▶ _WHAT NEEDS TO BE DONE_: Can you copy the text lines of every record below word for word, leaving the pictures out of your answer?

▶ _GIVEN INFORMATION_:
-- -- --

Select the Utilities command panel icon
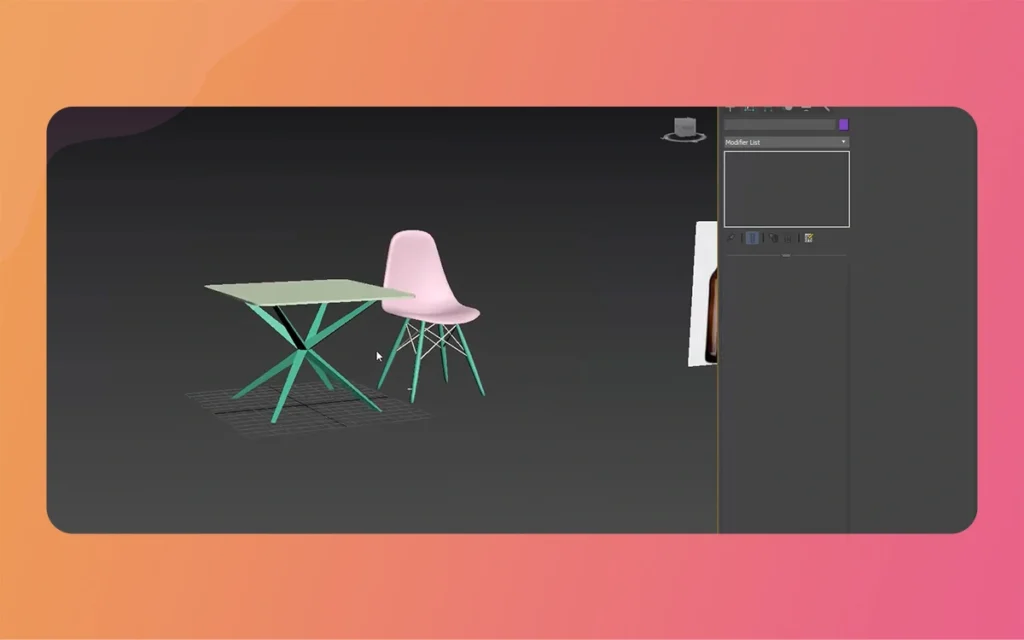1024x640 pixels. 826,106
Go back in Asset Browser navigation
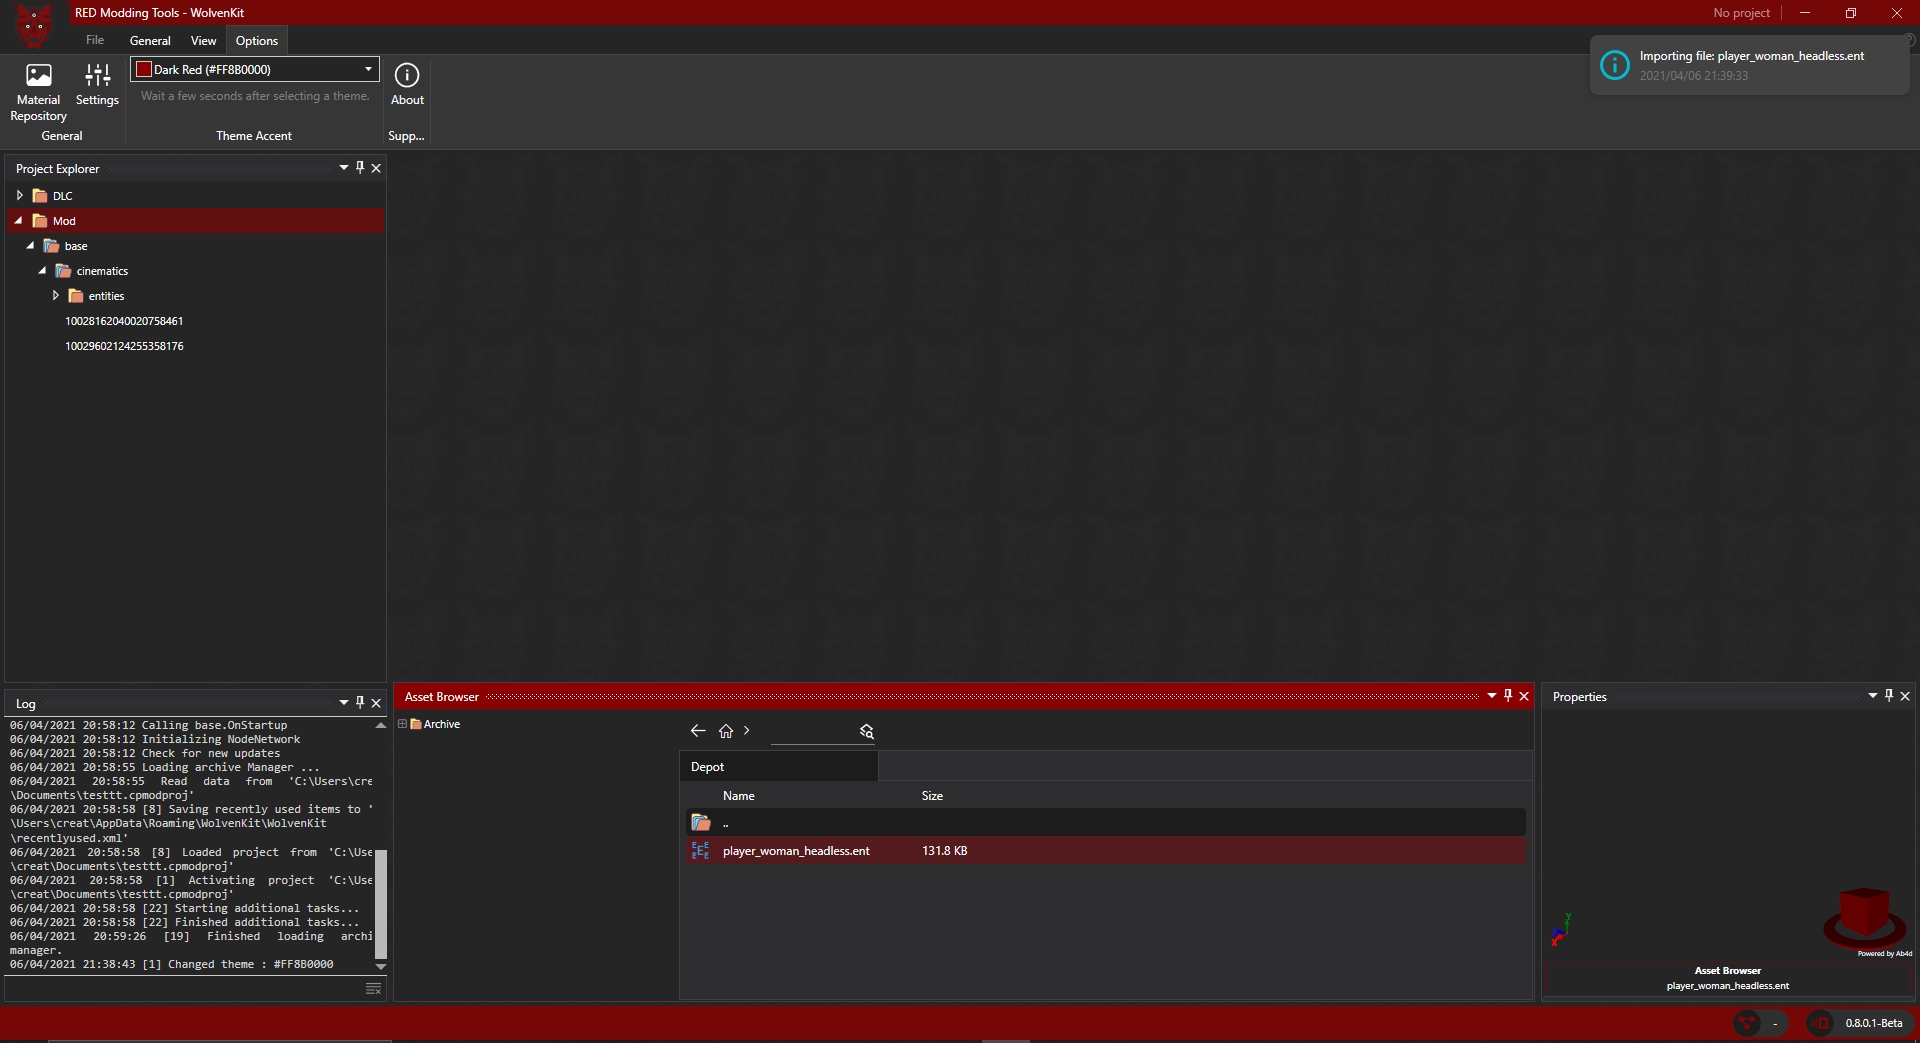1920x1043 pixels. tap(698, 731)
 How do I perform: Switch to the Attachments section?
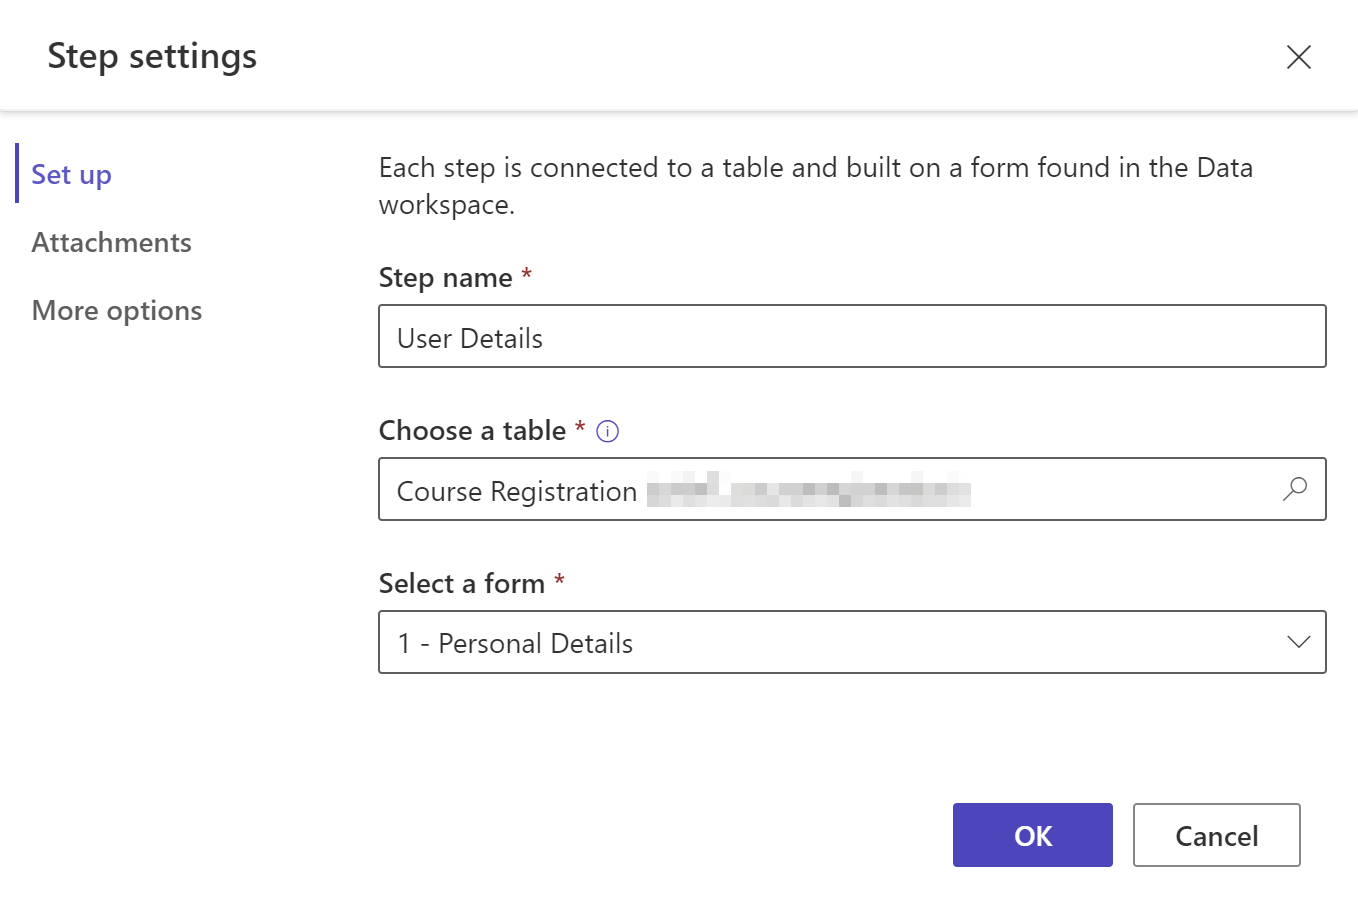[x=111, y=242]
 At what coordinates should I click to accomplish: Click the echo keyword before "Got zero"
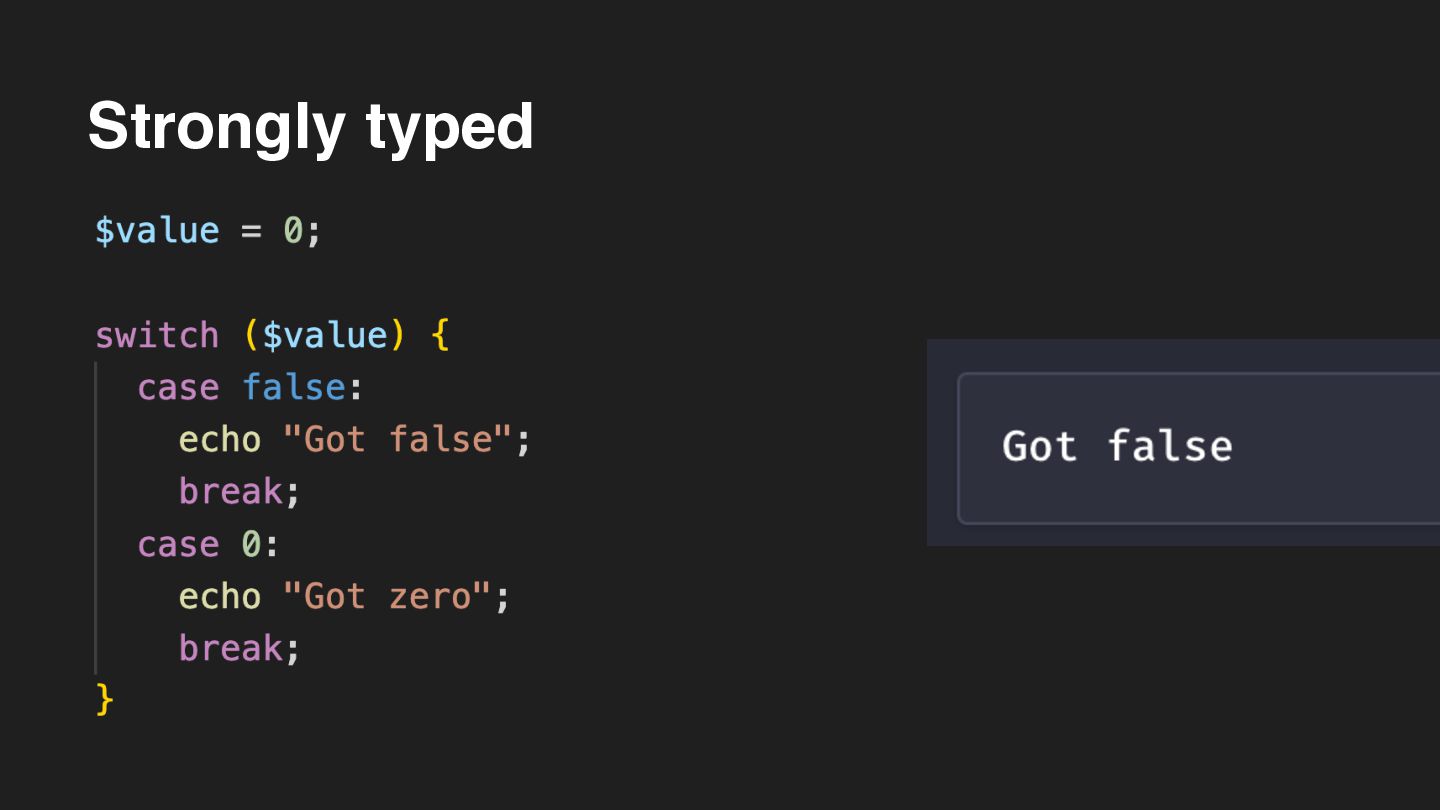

-- -- --

▶ _RESULT OF THIS TASK_:
Select the Utilities command panel icon
1024x640 pixels. 826,106
Go back in Asset Browser navigation
1920x1043 pixels. tap(698, 731)
 How do I perform: Switch to the Attachments section?
[x=111, y=242]
 At what coordinates should I click to accomplish: Click the echo keyword before "Got zero"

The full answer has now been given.